City Paper is not for tourists
Richard Cowan, the embattled executive director of the National Organization for the Reform of Marijuana Laws (NORML), plans to blow the joint by the end of the year. The former Texas oil man, who professionalized and expanded the pro-pot organization, submitted his letter of resignation on May 30, citing his desire to work in the “international cannabis reform movement.”
As Washington City Paper reported last month (“Reefer Madness,” The District Line, 5/26), five former NORML board members are suing Cowan, accusing him of ousting them illegally from the board, mismanaging the group’s funds, and taking NORML money to fund his jet-set lifestyle.
Cowan was traveling and unavailable for comment. But Keith Stroup, NORML’s founder and current board member, believes that the executive director quit to escape from the escalating organizational warfare. “I think [Cowan] felt that if he took himself out of the line of fire that hopefully the lawsuit would go away,” Stroup says. “He was a little weary of fighting these internal battles.”
Cowan’s rambling three-page “valedictory” to NORML family and friends makes little mention of his legal troubles. He thanks everyone but the Academy for supporting him during his tenure, and makes self-effacing testimonials to staff and board members.
But the NORML chief alludes to the lawsuit at the center of the group’s “civil war” toward the end of the letter. Ever melodramatic, Cowan writes, “I hope my departure will lessen the zeal of those in the movement who seem to have developed such an obsessive hatred of me that they have lost their moral compass. So long as they lie, I wear their enmity as a badge of honor, but I regret that they are willing to destroy NORML and the movement just to take shots at me. If they rejoice at my departure, so be it. Now I hope that they will let NORML go about its job.”
A lawyer for the disgruntled former board members who brought the suit against Cowan was less florid. “I heard he’s fleeing the jurisdiction,” says Carlos Sandoval of McLean, Va.’s Grossman & Sandoval. “I think his actions speak for themselves.”

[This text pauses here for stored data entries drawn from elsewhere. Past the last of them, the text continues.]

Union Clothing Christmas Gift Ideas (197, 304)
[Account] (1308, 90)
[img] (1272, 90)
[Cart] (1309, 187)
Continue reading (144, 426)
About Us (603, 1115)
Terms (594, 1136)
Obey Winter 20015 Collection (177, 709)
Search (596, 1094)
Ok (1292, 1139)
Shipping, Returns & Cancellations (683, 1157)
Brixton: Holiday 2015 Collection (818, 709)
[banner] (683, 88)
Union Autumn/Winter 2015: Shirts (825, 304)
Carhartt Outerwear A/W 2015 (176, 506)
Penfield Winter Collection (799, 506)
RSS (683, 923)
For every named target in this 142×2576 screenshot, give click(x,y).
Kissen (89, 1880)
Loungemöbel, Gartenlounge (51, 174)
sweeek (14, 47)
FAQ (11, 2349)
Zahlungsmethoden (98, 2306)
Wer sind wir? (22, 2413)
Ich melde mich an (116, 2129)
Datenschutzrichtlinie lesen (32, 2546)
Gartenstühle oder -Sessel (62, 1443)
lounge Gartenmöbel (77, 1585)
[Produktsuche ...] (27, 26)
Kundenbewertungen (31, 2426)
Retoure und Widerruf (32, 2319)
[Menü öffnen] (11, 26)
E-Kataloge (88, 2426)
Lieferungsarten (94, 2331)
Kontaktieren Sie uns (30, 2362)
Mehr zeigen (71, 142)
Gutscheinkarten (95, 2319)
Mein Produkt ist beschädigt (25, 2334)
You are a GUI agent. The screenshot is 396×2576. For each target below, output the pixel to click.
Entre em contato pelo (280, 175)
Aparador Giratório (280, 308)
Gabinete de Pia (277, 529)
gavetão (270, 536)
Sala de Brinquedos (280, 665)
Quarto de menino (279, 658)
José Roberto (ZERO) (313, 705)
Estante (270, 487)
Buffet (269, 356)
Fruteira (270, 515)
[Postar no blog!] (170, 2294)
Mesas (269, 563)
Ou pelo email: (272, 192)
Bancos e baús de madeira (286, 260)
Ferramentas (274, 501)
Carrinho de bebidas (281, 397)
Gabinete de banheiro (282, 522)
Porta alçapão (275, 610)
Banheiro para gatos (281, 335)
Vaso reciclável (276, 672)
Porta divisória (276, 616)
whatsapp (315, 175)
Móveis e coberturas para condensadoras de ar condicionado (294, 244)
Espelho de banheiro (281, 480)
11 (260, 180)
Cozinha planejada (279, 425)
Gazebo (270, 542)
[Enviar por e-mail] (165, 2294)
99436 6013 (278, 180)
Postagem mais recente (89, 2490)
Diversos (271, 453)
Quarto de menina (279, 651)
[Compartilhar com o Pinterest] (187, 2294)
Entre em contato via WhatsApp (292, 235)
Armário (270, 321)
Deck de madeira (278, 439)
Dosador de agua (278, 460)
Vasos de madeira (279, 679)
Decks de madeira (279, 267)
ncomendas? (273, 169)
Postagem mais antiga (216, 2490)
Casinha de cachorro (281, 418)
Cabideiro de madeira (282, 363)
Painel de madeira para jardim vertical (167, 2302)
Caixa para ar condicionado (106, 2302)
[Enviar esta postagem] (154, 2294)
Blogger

But NORML board Chairman Lester Grinspoon, a professor of psychiatry at Harvard University, sees Cowan’s departure as an indictment of the politics of pot smoking.
“Dick Cowan’s resignation…is just another manifestation of the fractiousness of the marijuana reform movement,” says Grinspoon. “His loss as national director should generate some serious thinking about how the millions of people who feel some indebtedness to this remarkable plant can find an effective way of uniting around the common goal of reforming marijuana laws.”
In his letter, Cowan says he will work until the end of the year to allow time for NORML to find a replacement. Meanwhile, Sandoval says, the plaintiffs are proceeding with their suit, which has been placed on the mediation track in D.C. Superior Court.